Зал ратуши был почти полон, и в нём царили шум и беспорядок. Люди постоянно вставали со своих мест, чтобы с кем-нибудь переговорить, а то и просто бродили вокруг. Беседующие практически не обращали внимания на выступавших, да и сами ораторы игнорировали шум, даже когда тот исходил от сидевших на сцене. Некоторые зрители держали в руках плакаты с именами кандидатов и выражали одобрение или неодобрение – трудно было понять, что именно – стуча стойками этих плакатов по полу.
– Похоже на Национальную конвенцию Демократической партии[74], правда ведь? – раздался голос сзади. Рабби обернулся и увидел начальника полиции Хью Лэнигана. Лэниган был мужчиной с квадратными плечами, круглым румяным лицом и седыми волосами, подстриженными так коротко, что сквозь них проглядывала розовая кожа головы. Он много лет тесно общался с рабби, и они стали хорошими друзьями. Он неоднократно сообщал рабби о вопросах, которые касались еврейской общины. Но игра отнюдь не шла в одни ворота: во многих случаях советы рабби очень помогали Лэнигану.
– Я не ожидал увидеть вас здесь, Дэвид. С другой стороны, почему бы и нет? – улыбнулся Лэниган.
– Я пришёл с Джонатоном, если не считать того, что он отправился в другое место. Он сказал, что это его задание по курсу «Политический процесс». Просто удивительно, какие курсы преподают в средней школе в наши дни. Довольно шумно, согласны?

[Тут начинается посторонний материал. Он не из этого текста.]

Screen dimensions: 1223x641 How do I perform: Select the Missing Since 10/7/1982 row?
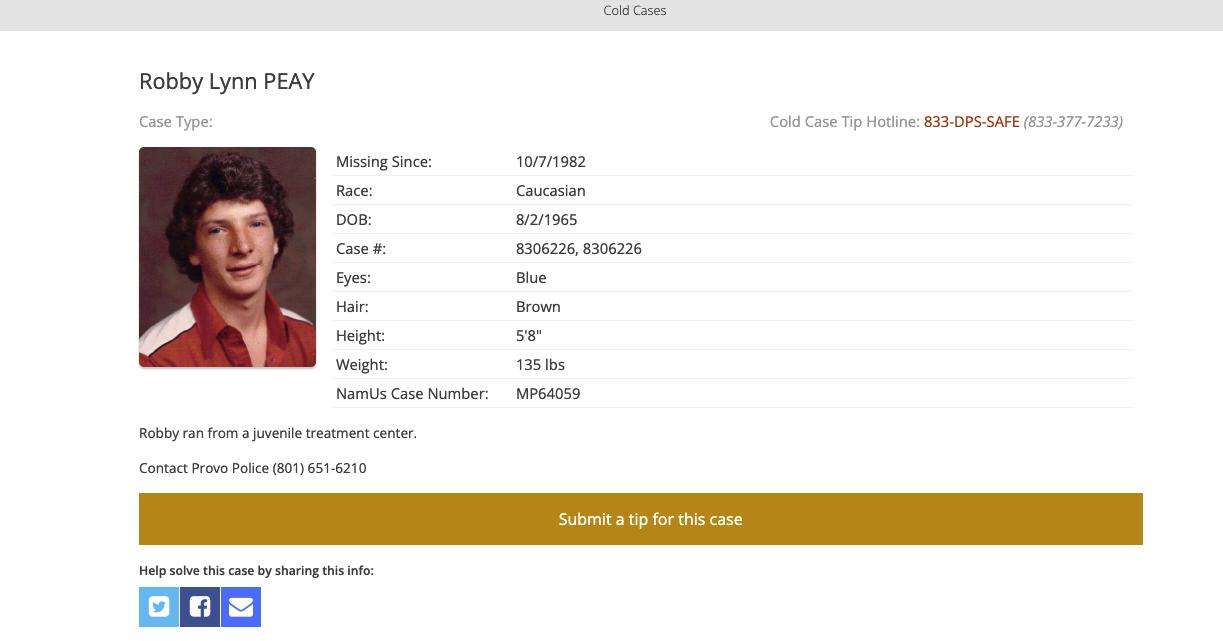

– Да, шумно, но уж как есть. Когда я был помоложе, они маршировали по улицам, размахивая факелами – вернее, красными сигнальными ракетами, вроде тех, что продаются в автомагазинах. В основном это были дети; они участвовали в парадах, чтобы иметь возможность размахивать факелами. Но затем Совет выборщиков[75] вынес запрещающее постановление – пожарная опасность, понимаете ли – и это положило конец парадам. А с ними и веселью. То же самое случилось, когда они запретили фейерверк на Четвёртое июля[76].
– Похоже, всем весело, – заметил рабби. – Кто-нибудь слушает ораторов?
– Не-а. Это просто шанс провести предвыборную кампанию в последнюю минуту.
– И…
– Ожидается выступление кандидатов. Думаю, что тот, кто этим не воспользуется, вообще ни к чему не пригоден. Впрочем, публика успокоится, когда появятся кандидаты на выборные должности в масштабах штата.
– Вы имеете в виду, что здесь выступят Констэнт и Белиз?
– Нет, потому что в нашем городе сильны позиции республиканцев; они могут добиться большего успеха в городах западной части штата. Но выступят кандидаты в вице-губернаторы и Даффи, один из баллотирующихся в генеральные прокуроры.
Когда Джеремия Даффи появился на сцене, всё стихло. Его почтительно слушали и проводили аплодисментами.
Рабби посмотрел на часы:
– Уже почти половина одиннадцатого. Джонатон либо ждёт меня, либо приедет в любую минуту.
– Да тут всё равно уже заканчивается. Я тоже пойду, – ответил Лэниган. – А что вы думаете об идее Даффи о создании фонда для жертв грабежа, нападения и всего остального?
Рабби улыбнулся.
– Одобрительно. Видите ли, это совпадает с нашей точкой зрения.
– Что вы имеете в виду?
– Ну, по талмудическому закону воровство, грабёж, нападение и тому подобное не являлись собственно преступлениями; они были пытками, направленными против жертвы, и преступник должен был не только исправить то, что, скажем, украл, но и заплатить дополнительную сумму, иногда в несколько раз превышавшую стоимость похищенной вещи.
– Но если это не преступление…
– В нашей стране преступление – это то, что наносит вред государству; в Англии, откуда исходит наше общее право[77], это вред, причинённый Короне. Но само преступление, очевидно, юридическая фикция. Когда А крадёт у Б, как это влияет на Содружество[78] или, если дело происходит в Англии, королеву Елизавету? Но Содружество открывает против него судебный процесс, и если человека признают виновным, он отправляется в тюрьму. Сколько стоит содержание человека в тюрьме?